Smith believes the dramatic differences in recovery times have to do with the amount of government involvement in the recovery planning process (which he measured by the page length of recovery plans and the percentage of community business people represented on each city’s advisory committee).

In Tuscaloosa, Smith obtained one long-term recovery plan that was 170 pages long, full of detailed requirements in an attempt comprehensively plan the rebuilding of Tuscaloosa.  In Joplin, however, it was 26 pages long (attached below) and full of recommendations.

In Tuscaloosa, Smith found, only 24 percent of the advisory committee was composed of businesspeople while in Joplin, three-fourths of the advisory committee was made up of businesspeople.

Tuscaloosa, according to Smith, has used the disaster to improve the city in ways that overwhelmingly have nothing to do with mitigating future risks presented by natural disasters.

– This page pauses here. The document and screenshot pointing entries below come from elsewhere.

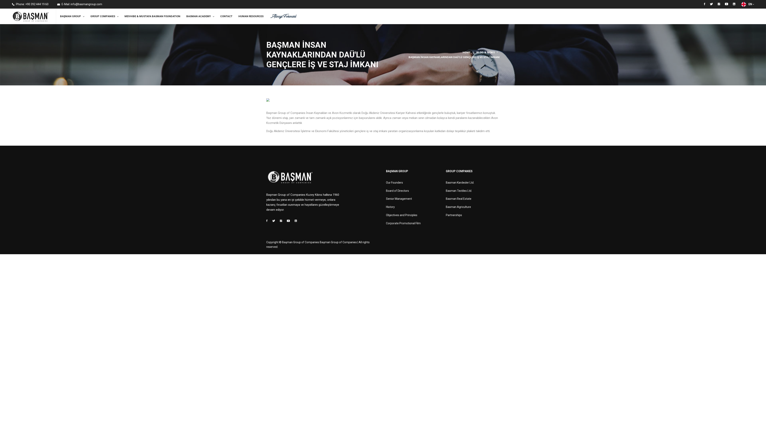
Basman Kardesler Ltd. (460, 182)
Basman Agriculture (458, 207)
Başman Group (70, 16)
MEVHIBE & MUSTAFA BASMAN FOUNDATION (152, 16)
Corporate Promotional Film (403, 223)
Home (467, 52)
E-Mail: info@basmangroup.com (81, 4)
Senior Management (399, 198)
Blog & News (485, 52)
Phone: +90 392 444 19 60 (31, 4)
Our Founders (394, 182)
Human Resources (251, 16)
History (390, 207)
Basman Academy (198, 16)
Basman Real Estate (458, 198)
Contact (226, 16)
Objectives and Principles (401, 215)
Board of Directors (397, 190)
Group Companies (102, 16)
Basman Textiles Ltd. (459, 190)
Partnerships (454, 215)
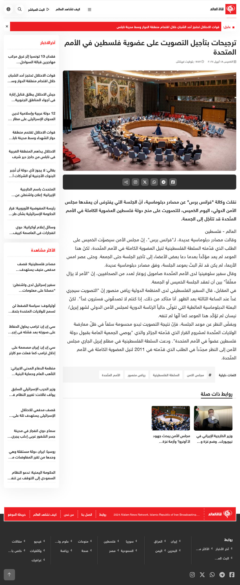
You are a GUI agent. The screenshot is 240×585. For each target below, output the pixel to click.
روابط (102, 514)
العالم (231, 230)
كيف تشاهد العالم (68, 8)
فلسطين (213, 230)
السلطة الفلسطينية (166, 374)
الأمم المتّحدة (111, 374)
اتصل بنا (86, 514)
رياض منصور (137, 374)
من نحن (69, 514)
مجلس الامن (195, 374)
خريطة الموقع (17, 514)
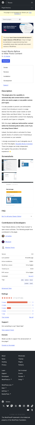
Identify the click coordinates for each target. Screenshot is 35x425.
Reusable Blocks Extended (24, 144)
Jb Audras (7, 56)
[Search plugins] (19, 19)
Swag (21, 379)
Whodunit (8, 242)
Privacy (4, 365)
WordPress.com (7, 385)
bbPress (5, 391)
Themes (20, 359)
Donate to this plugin (8, 345)
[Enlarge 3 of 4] (14, 174)
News (3, 359)
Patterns (21, 365)
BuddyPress (6, 394)
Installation (6, 76)
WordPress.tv (7, 379)
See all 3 (31, 276)
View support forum (8, 330)
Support (5, 85)
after (22, 280)
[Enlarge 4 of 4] (31, 184)
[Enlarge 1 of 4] (14, 161)
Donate (21, 376)
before (26, 280)
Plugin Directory (6, 7)
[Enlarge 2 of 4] (31, 161)
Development (7, 80)
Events (20, 373)
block (31, 280)
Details (5, 67)
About (3, 356)
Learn (3, 370)
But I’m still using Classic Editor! (11, 216)
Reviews (6, 72)
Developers (5, 376)
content (26, 283)
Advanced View (7, 288)
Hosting (4, 362)
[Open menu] (32, 2)
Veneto (8, 402)
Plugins (20, 362)
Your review (5, 317)
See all (31, 317)
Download (6, 61)
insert (31, 283)
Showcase (21, 356)
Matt (4, 388)
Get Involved (22, 370)
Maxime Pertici (10, 247)
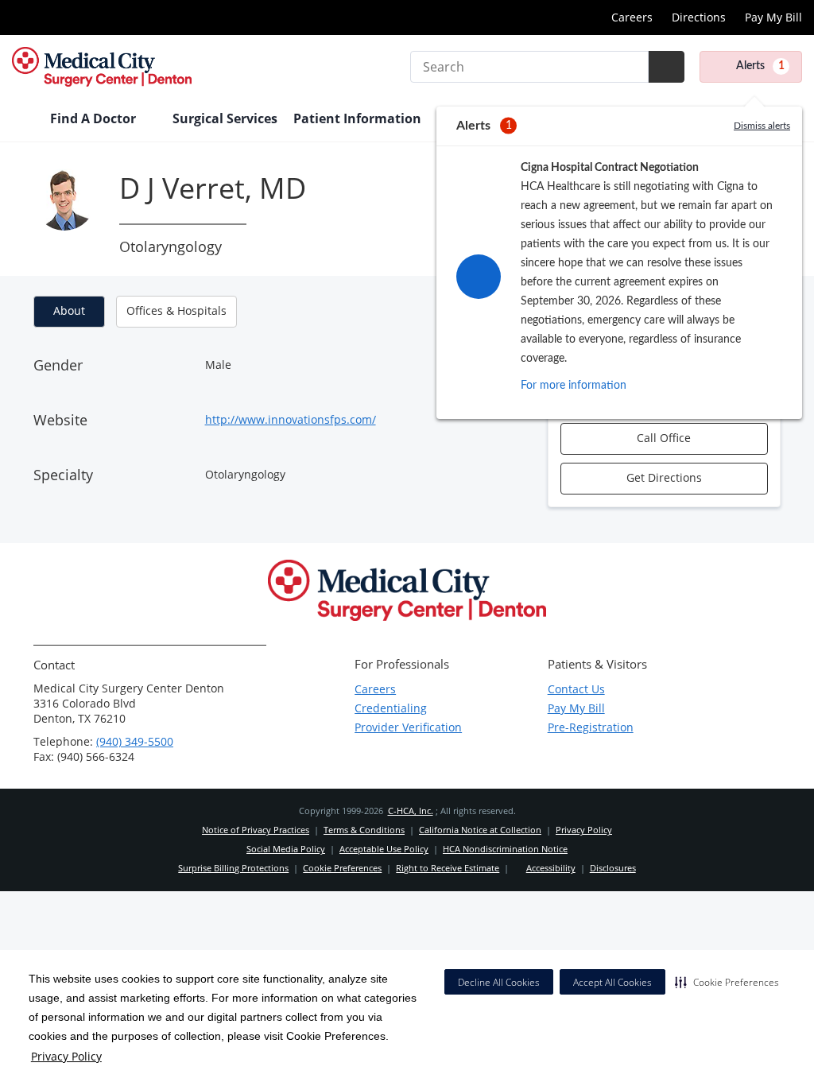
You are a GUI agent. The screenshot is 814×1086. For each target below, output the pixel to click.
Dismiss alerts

Tuscaloosa Mayor Walter Maddox criticized the research  in an April op-ed . Smith says he stands by his research and that his interviews with business owners contradict Maddox’s claims that Tuscaloosa’s recovery has been fast, effective, and democratic.

Joseph Myers, former president of the National Emergency Managers Association, criticized the op-ed saying calling the practice of waiving building codes in Joplin to expedite development a classic case of "being penny wise and pound foolish.”

Smith, however, believes quick recovery translates into a return to normalcy that people crave in the aftermath of a severe trauma. “It’s important to get businesses back, to reestablish houses,” he said. “If people don’t see that, they will stay away and they’ll never return.”

Smith says the government's role in the recovery process is "maintaining the rule of law, protecting property rights, and ensuring free trade."

“These functions become even more important when a disaster strikes,” he says.

Arguments like his, however, have become even more controversial in the wake of Hurricane Sandy that struck the Northeast nearly two weeks ago.

“Nature’s fury can be compounded by man’s folly,” said Smith. “By micromanaging every step of the recovery process, you can actually hamper a community’s natural resiliency that emerges after a natural disaster.”